Facebook ad, bought with roubles. |
Russian ads on Facebook look so real and familiar.
If counterfeit is identical to genuine, then what does counterfeit really mean?
I had an realization looking in the window of a store in Shanghai, China. I was looking at bargain prices of Nike shoes, selling for the equivalent of $25. My guide said these were very good shoes, but counterfeit. "They say Nike but aren't really Nike."
I asked how they were different. She said, "They aren't really made by Nike. They look exactly the same and get everything from the same suppliers, but they are counterfeit. They might be made in the same factory and they are done to the same specifications. No one can tell them apart, but they are fake. The real ones would cost about $100, same as in the US."
Real or counterfeit? |
Both are subject to quality control inspections. Genuine Nike's need to meet Nike's standards. Counterfeit Nike's need to meet standards high enough to not be distinguished from real Nikes by the people expecting to substitute them for Nikes, either in stores in the US or sold locally in China. Either way, they were built in a Chinese sweatshop to Nike specs.
Congress is shocked to see that Russians created content that was spread on Facebook. I am not. Their ad content is essential the same as the content created and spread by my all-American Facebook friends and by the many people who send me e-mails. My Bernie supporting friends posted material about Bernie's virtues and Hillary's deceit. My Trump supporting evangelical Christian friends sent me emails about how terrible Hillary was and how Trump was on Gods side. It now appears that some of the content was paid ads, created by Russians and paid for in roubles.
My only surprise is how cost effective it was.
At a cost of $917 a post about Black Matters, an apparently fake activist group protesting killings of black youth by police, had some 201,000 impressions and 12,000 clicks. Another fake Facebook group got 289000 impressions and 13,000 clicks for $694. A faked up group with ads defending the 2nd Amendment got 300,000 impressions and 25,000 clicks for $829.
Apparently the Russian goal was to pick at the scabs of the culture war to create social conflict and doubts about America. We did not need Russians to do that. We do it to ourselves, in our everyday politics, and because ugly conflict is the business model for cable TV shows and talk radio. Outrage sells and it holds an audience. We didn't need the Russians.
If anything, we should thank them for their business--but raise our advertising rates. We are selling the American mind too cheaply.
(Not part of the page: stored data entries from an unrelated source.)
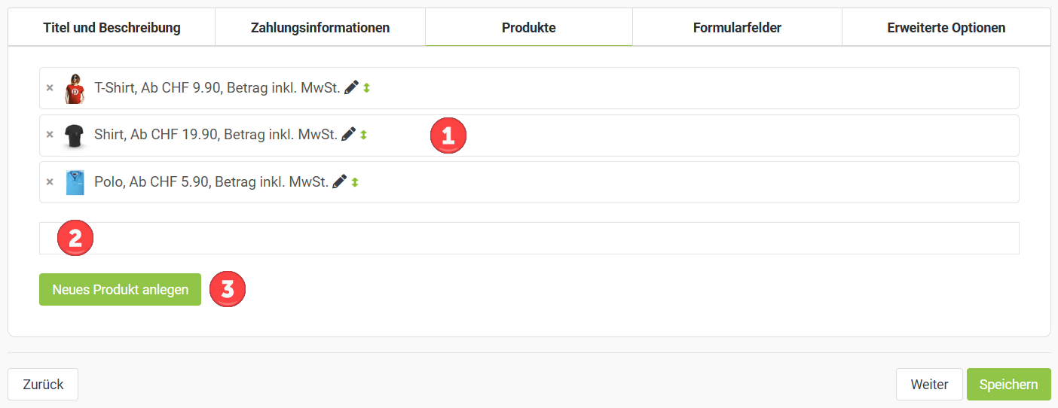Edit the Shirt product via pencil icon

point(348,134)
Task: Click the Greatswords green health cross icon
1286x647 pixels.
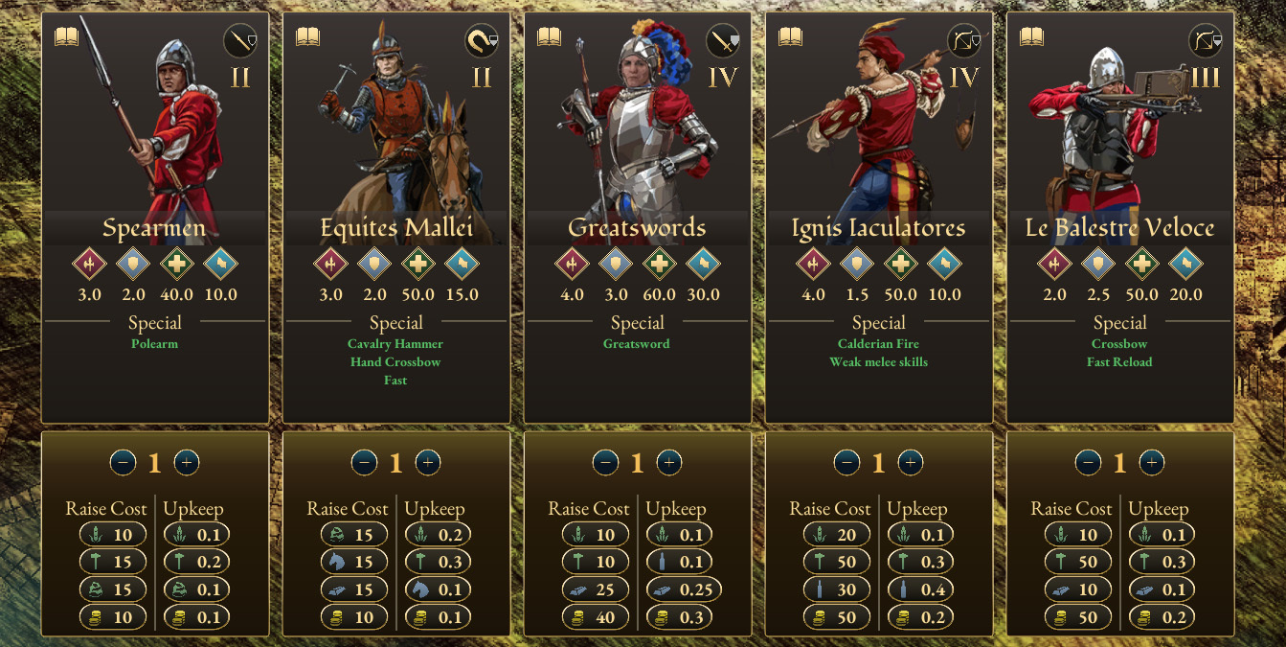Action: tap(658, 264)

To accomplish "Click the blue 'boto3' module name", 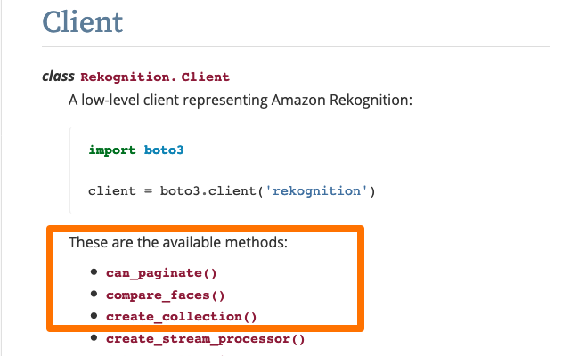I will [164, 150].
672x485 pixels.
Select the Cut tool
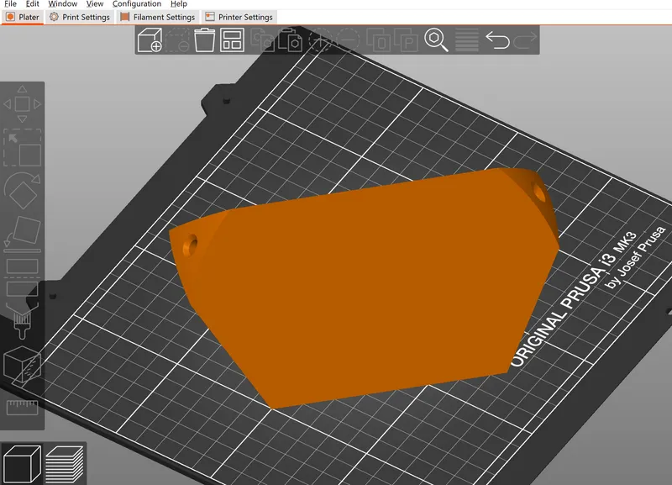point(23,277)
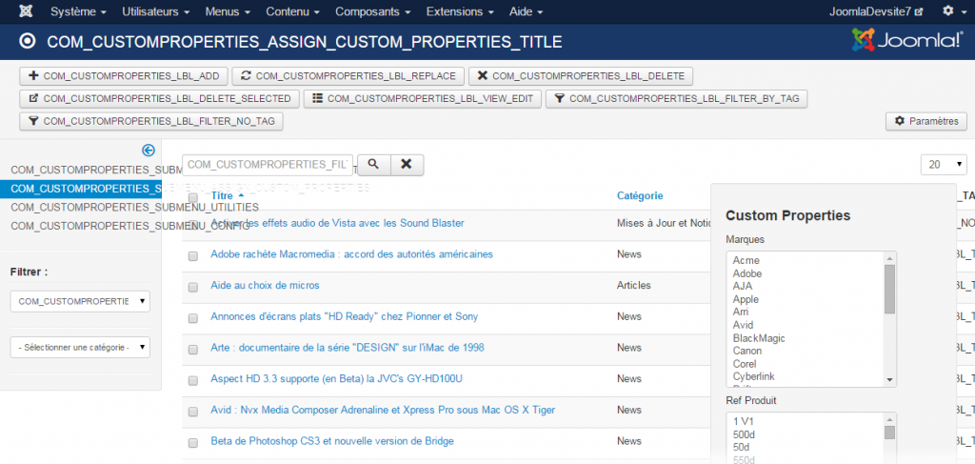
Task: Click the Joomla logo icon in top bar
Action: coord(28,11)
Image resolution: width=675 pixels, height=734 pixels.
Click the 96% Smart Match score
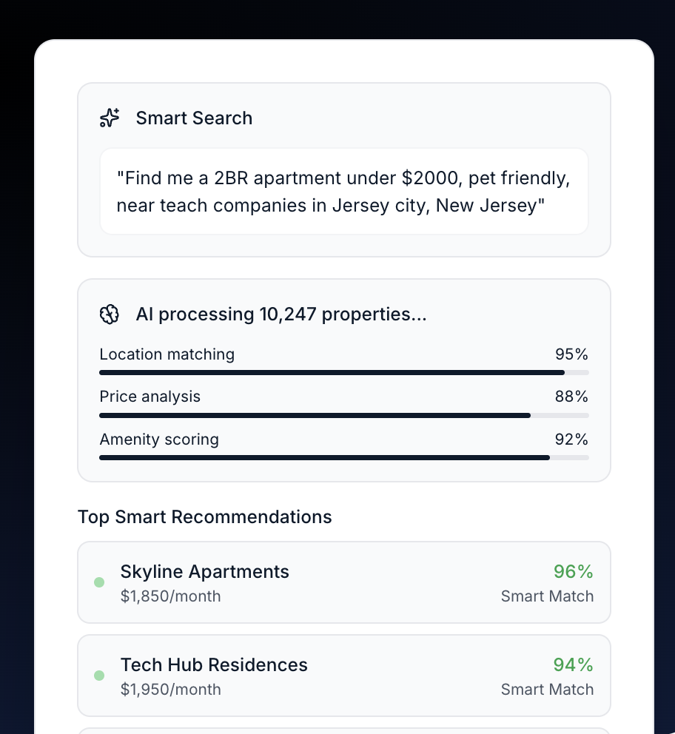coord(573,571)
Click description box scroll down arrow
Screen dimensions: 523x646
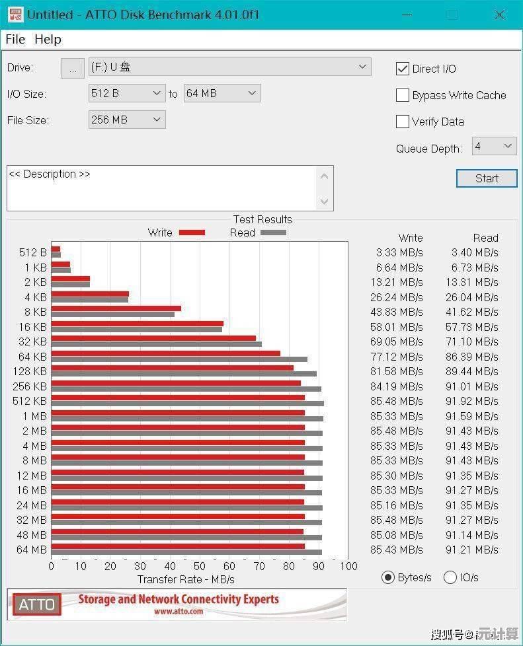pos(324,201)
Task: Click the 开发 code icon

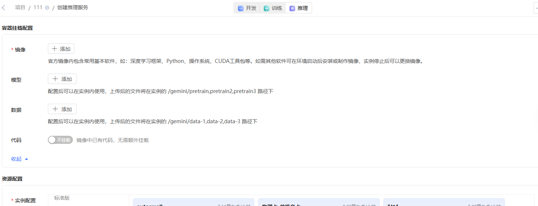Action: click(240, 8)
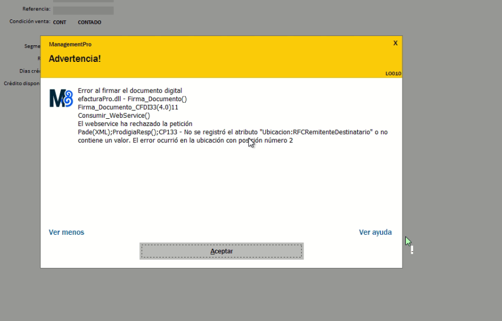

Here are some examples of ads they bought, which we American read, shared, and circulated. Do they look familiar? Possibly readers saw these, or saw others just like them, produced in St. Petersburg, Florida by a politically active American, or in St. Petersburg, Russia by the Russian government. Same product. Same design. Different factory
I don't want Russian interference in our elections. I understand, on principle, that it is dangerous and wrong. Yet I have the same feeling I had in front of the shoe store in Shanghai. What is, really, the difference between a genuine Nike and a counterfeit one?